The Federal Reserve’s raising of interest rates “rendered the bank insolvent,” Whalen remarked. He said:
Rising rates cause book value to go down, and when rates rise a lot — like we just saw with Silicon Valley Bank — then you have market risk, and that market risk has turned into credit risk, and the bank had to be taken over.
This all goes to the feet of Jerome Powell and the members of the Federal Open Market Committee because they did this. There is nothing wrong with that bank. There was nothing wrong with Silicon Valley Bank six months ago, three months ago, and now they’re dead.

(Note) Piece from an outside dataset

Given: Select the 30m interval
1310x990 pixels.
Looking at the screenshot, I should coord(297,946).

Farley linked the Federal Reserve’s manipulation of the U.S. dollar money supply to SVP’s collapse. He remarked:
This bank failed because they didn’t fully understand the implications of the Fed’s actions, especially quantitative tightening, and now a good bank is gone. This shows you the downside of quantitative easing, the destruction that the Fed’s reckless and insensitive policies are causing.

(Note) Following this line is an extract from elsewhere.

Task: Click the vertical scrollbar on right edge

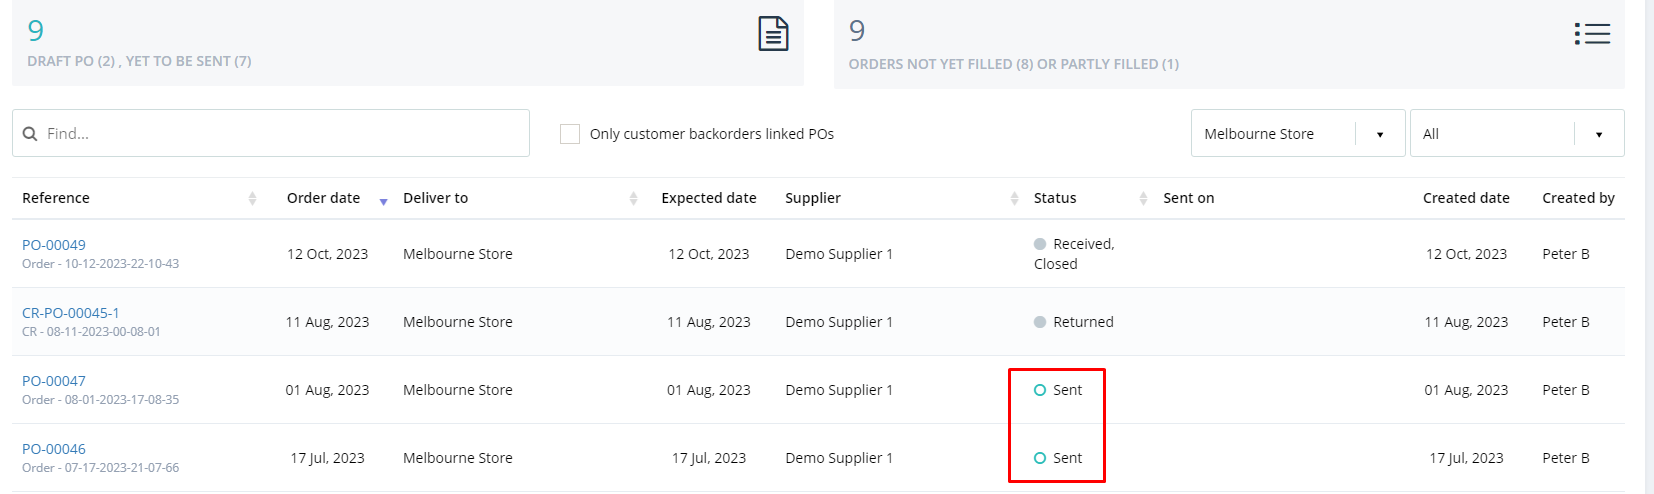Action: click(x=1650, y=247)
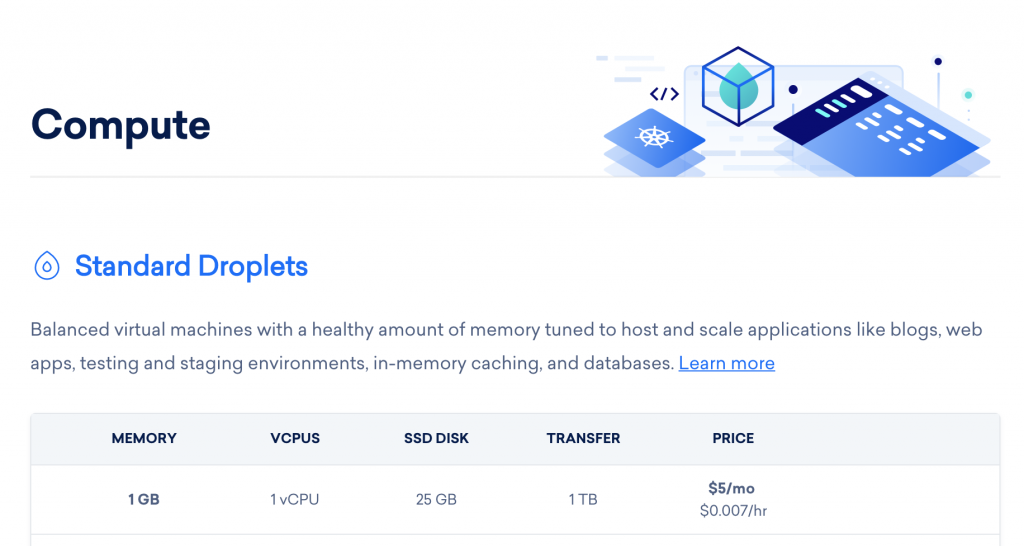Viewport: 1024px width, 546px height.
Task: Click the droplet icon beside Standard Droplets
Action: [x=46, y=266]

The Fed should have known that when you concentrate all of the risk of the banking sector and the bond market into three points, in terms of coupons on securities and loans, and then you move the market 600 basis points in terms of interest rates, you’re obviously going to have a problem. A first-year banking associate can figure this out without a calculator, but the Fed governors don’t seem to understand these things. So we’re paying the price for that.
“The Fed’s actions essentially rendered the bank insolvent,” he added.
Whalen estimated, “It’s just like the 1930s, okay? There’s no difference. The only difference is the Fed has caused this problem because they are not sufficiently tuned in to the financial markets.”
Whalen said the Federal Reserve must lower interest rates to prevent a financial “contagion” from infecting other financial institutions and causing more bank runs, which would further increase the rate of inflation. He stated:
The Fed has embedded trillions of dollars worth of losses in the financial sector, and we’re supposed to just deal with this and not complain? I think that Fed really needs to be held to account by members of both parties on the Hill because quantitative easing was a mistake in many ways. We see with Silicon Valley [Bank] what’s happened.
But keep in mind, the Fed is also constrained with the fact that they can’t fight inflation anymore. They can’t raise interest rates even to current levels. I think we’re going to see rates go back down and then this whole narrative about the Fed and their irresponsibility [in] defending us from inflation, that’s all going to be finished. We’re not even going to be able to talk about that anymore.
Whalen concluded, “The only way we’re going to get ahead of this is if the Treasury secretaries stands up there with Jerome Powell and the other regulators and say, ‘We’re on it. We’re dropping rates, and by the way, if you need liquidity, if you’re a bank come and talk to us, the [discount] window is open.’ If that’s not the message on Monday, we have a problem.”